Pojedynki młodzieżowych drużyn ŚKPR-u Świdnica i Lwa Kłodzko mają swoją historię i zawsze dostarczają niezwykłych emocji. Niewygodny rywal podopiecznych Krzysztofa Terebuna znów pokazał pazury. Tym razem w starciu Dolnośląskiej Ligi Juniorów.
W spotkaniu rozegranym w środę, 13 grudnia w Kłodzku padł remis 30:30 (14:14). W konkursie rzutów karnych lepsi okazali się rywale.

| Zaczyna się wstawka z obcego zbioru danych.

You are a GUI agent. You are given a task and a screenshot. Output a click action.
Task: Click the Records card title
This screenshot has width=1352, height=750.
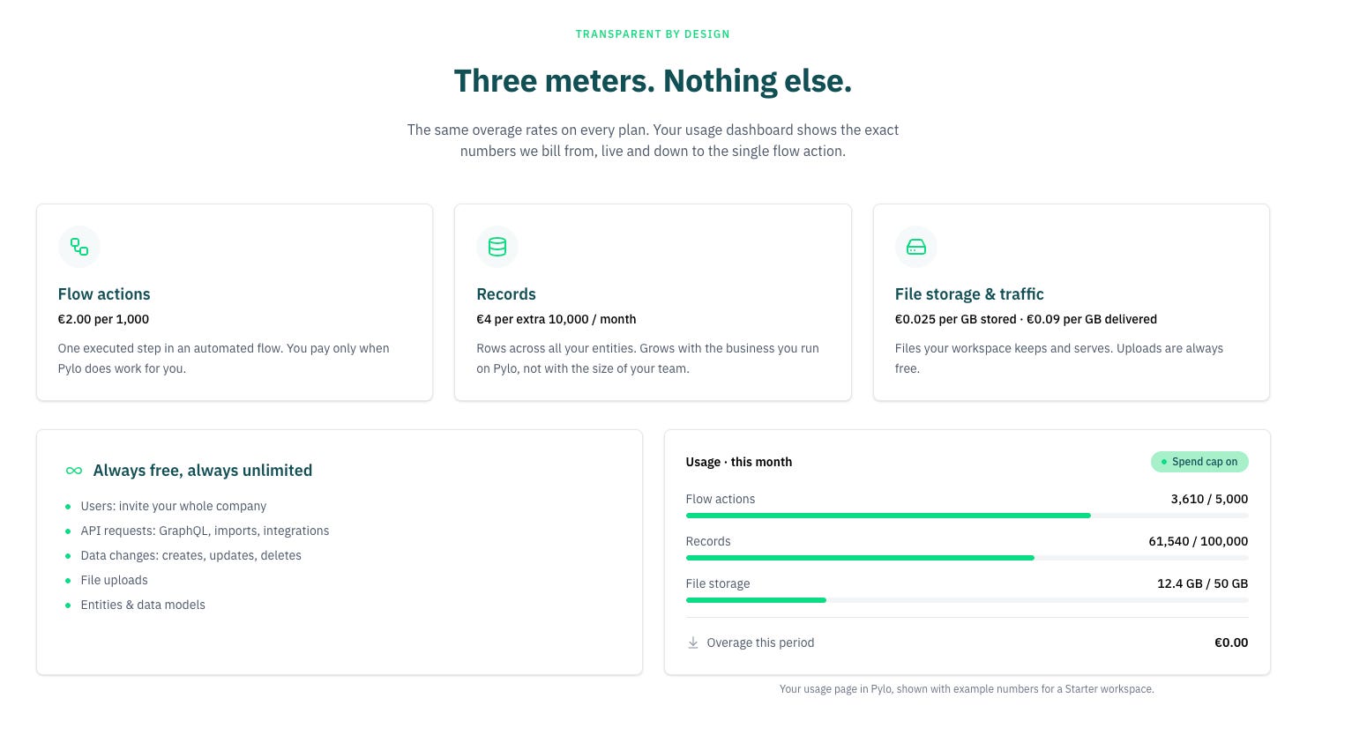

Swoich prób nie wykorzystali Paweł Starosta i Rafał Kopyciak i Lew wygrał 4:2.
Cały mecz był niezwykle wyrównany. W pierwszej części inicjatywę mieli świdniczanie – w 22. minucie po celnym rzucie najskuteczniejszego w zespole Sebastiana Borowskiego było nawet 12:9. Do przerwy Lew odrobił jednak straty i do szatni gracze obu zespołów zeszli przy stanie 14:14. Po zmianie stron początkowo trwała walka cios za cios, ale z czasem przewagę zaczęli uzyskiwać gracze Lwa. Odskoczyli na trzy gole – taki stan notowany był jeszcze w 52. minucie (27:24). W nerwowej końcówce z obu stron posypały się kary, a więcej zimnej krwi zachował ŚKPR. Gola na remis 30:30 rzucił Olgierd Etel.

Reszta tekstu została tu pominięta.